#### [Directions]
Copy out word for word the lines of the listing below, starting at the line that contains "The height and width of the screenshot is (517, 801)." and ending at the final line of the listing, with both included.

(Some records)

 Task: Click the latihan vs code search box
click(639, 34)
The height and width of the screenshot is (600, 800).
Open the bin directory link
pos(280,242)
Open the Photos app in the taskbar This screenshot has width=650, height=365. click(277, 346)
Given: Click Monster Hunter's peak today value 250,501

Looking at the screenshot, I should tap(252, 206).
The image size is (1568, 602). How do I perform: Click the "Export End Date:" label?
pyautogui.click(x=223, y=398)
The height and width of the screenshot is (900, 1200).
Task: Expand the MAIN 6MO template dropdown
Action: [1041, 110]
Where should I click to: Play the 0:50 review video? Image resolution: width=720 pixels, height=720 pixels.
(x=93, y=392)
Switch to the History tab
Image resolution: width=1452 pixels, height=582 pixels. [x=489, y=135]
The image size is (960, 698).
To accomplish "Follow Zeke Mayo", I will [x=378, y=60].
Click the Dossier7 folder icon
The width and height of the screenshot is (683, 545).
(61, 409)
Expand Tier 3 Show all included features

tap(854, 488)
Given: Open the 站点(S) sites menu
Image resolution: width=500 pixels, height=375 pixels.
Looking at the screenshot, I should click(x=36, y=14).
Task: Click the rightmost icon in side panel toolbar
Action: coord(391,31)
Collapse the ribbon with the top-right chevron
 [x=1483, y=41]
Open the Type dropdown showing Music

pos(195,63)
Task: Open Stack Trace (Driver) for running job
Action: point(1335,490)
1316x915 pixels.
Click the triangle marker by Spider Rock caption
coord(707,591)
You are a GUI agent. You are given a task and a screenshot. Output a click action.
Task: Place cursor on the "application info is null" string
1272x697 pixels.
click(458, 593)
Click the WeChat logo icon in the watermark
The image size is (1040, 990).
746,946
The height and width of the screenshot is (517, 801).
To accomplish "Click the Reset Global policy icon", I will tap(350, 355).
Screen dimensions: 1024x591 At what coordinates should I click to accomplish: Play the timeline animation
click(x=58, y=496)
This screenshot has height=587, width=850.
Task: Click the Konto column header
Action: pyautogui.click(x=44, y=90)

#### [Task solution]
The height and width of the screenshot is (517, 801).
To accomplish "Click the Reset Global policy icon", I will tap(350, 355).
Screen dimensions: 1024x591 At what coordinates should I click to accomplish: Play the timeline animation
click(x=58, y=496)
This screenshot has height=587, width=850.
Task: Click the Konto column header
Action: pyautogui.click(x=44, y=90)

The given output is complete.